Größenwahnsinnig

Die einen wollen aufs Land, die anderen in die Stadt. Die nächsten ans Meer und wieder andere in die Berge. Dann gibt es noch die typischen Mieter und die Hausbesitzer, die Autofahrer und Fußgänger, die Couchpotatos und die Partypeople. Ich dagegen kann mich nie entscheiden.
Ich liebe die Großstadt. Die Menschen hier, die vielen Möglichkeiten und ständigen Ablenkungen vom Wesentlichen. Gerade in den letzten Tagen habe ich es richtig genossen im Spätsommer mit dem Fahrrad stundenlang durch Häuserschluchten zu fahren und scheinbar nie ans Ende der Stadt zu gelangen. Immer weiter und weiter Berlin.

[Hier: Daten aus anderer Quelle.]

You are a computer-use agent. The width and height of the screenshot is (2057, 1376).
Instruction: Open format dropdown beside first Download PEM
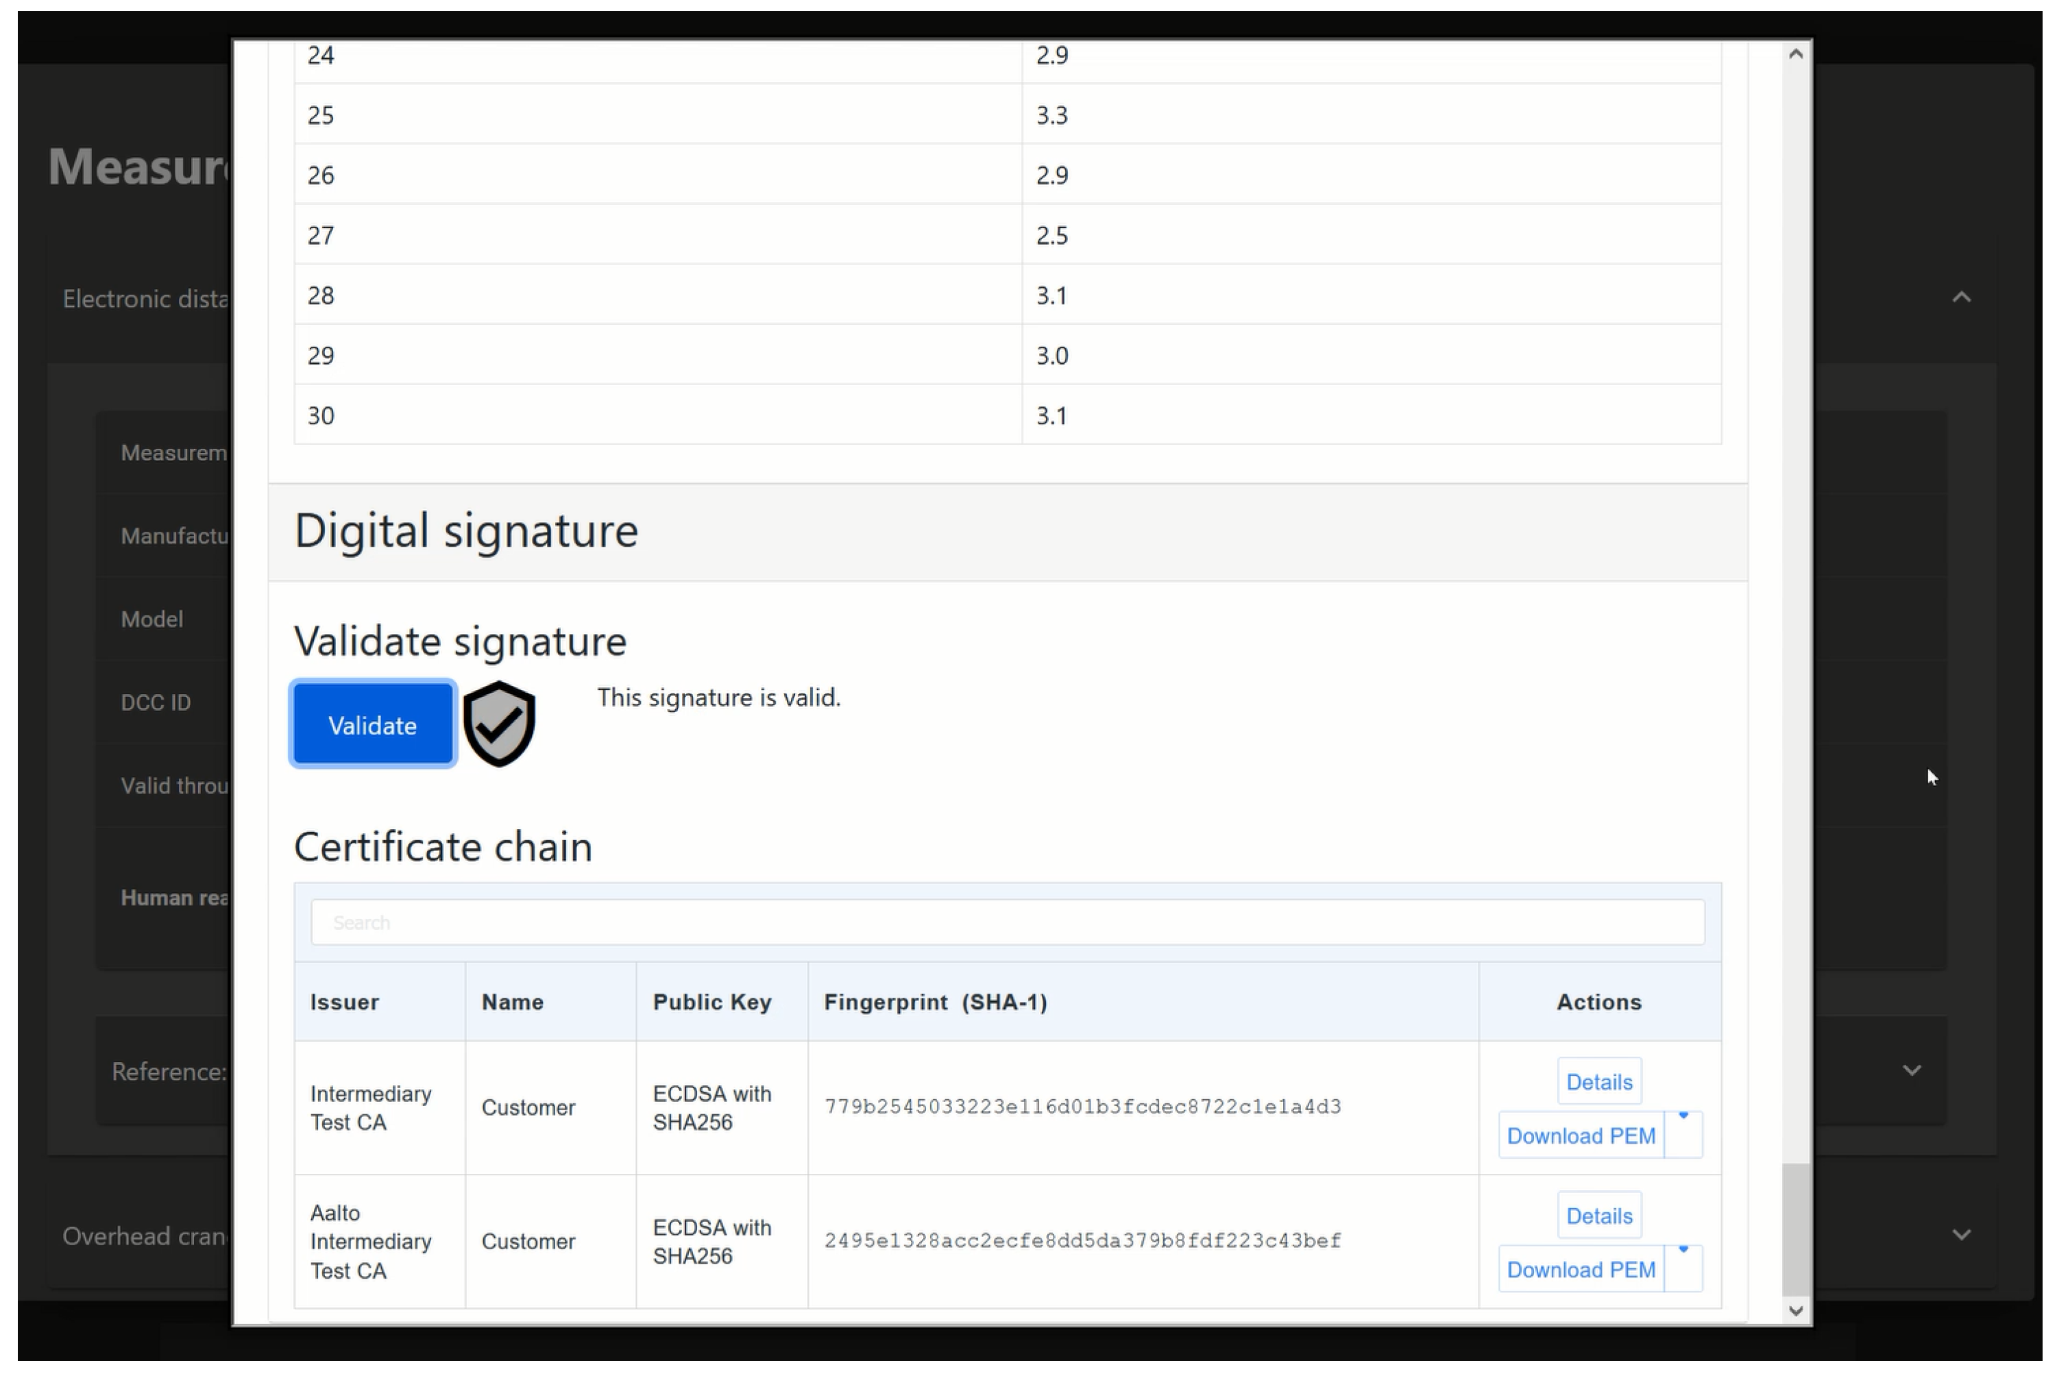[x=1682, y=1136]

Seltsamerweise ist es aber nur ein paar Tage her, da dachte ich noch daran, wie schön es wäre in der ödesten Pampa in Mittelitalien in einem Dorf weit weg von allem mit nur ein paar hundert Einwohnern zu leben und von allem anderen nichts mit zu bekommen.
In genau so einem Dorf war ich zum Gleitschirmfliegen: Castelluccio. Ein Ort, an dem die Menschen ganz besonders alt werden, weil sie hauptsächlich Linsen und gutes Olivenöl zu sich nehmen und vor allem, weil sie so etwas wie Stress gar nicht kennen. Sie sind genügsam und glücklich – zumindest scheint es so, wenn man als deutscher Tourist dorthin kommt.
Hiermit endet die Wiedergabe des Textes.